(Collected data)

>>>

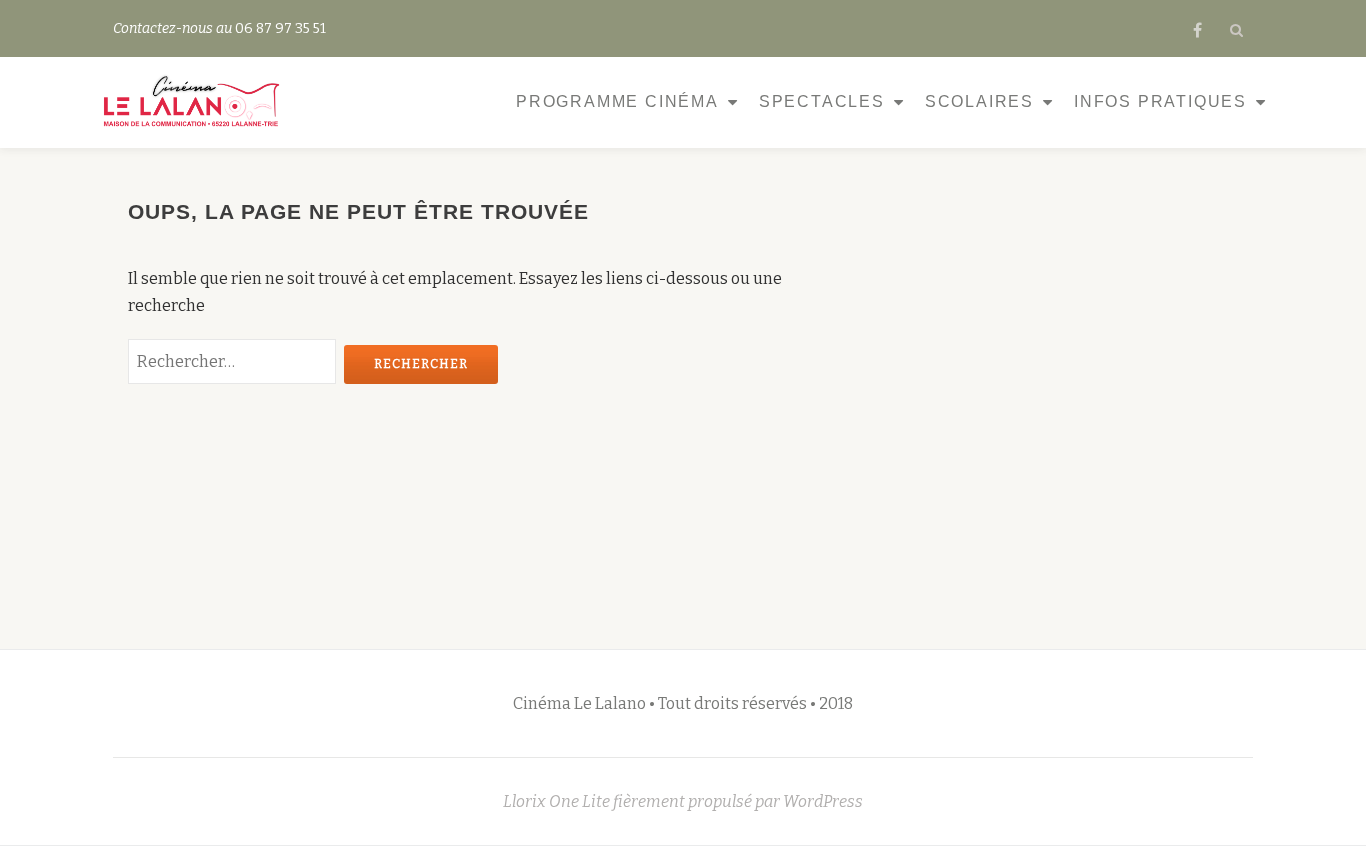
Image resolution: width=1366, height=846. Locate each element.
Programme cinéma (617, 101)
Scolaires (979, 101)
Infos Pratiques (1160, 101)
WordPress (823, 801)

<<<
>>>

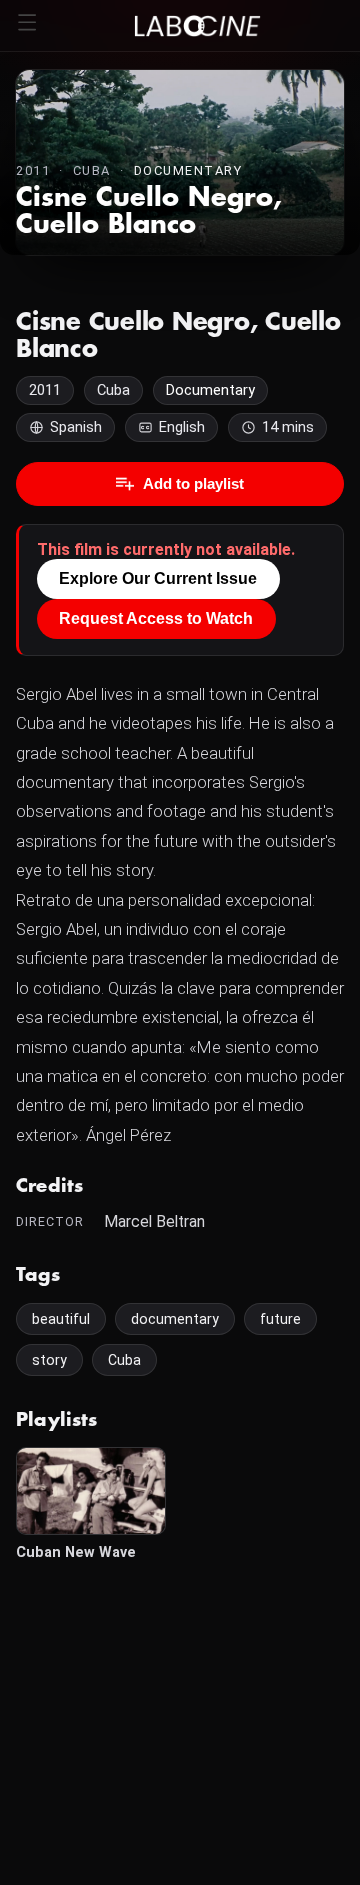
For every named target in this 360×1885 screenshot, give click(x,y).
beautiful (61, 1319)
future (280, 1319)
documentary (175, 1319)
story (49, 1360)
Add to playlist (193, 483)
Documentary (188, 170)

<<<

Activity: Starting with the line with "Programme cinéma (617, 101)" above and going on through the line with "WordPress (823, 801)", transcribe every line exactly, both ends included, and add nothing.

Output of the exercise:
Programme cinéma (617, 101)
Scolaires (979, 101)
Infos Pratiques (1160, 101)
WordPress (823, 801)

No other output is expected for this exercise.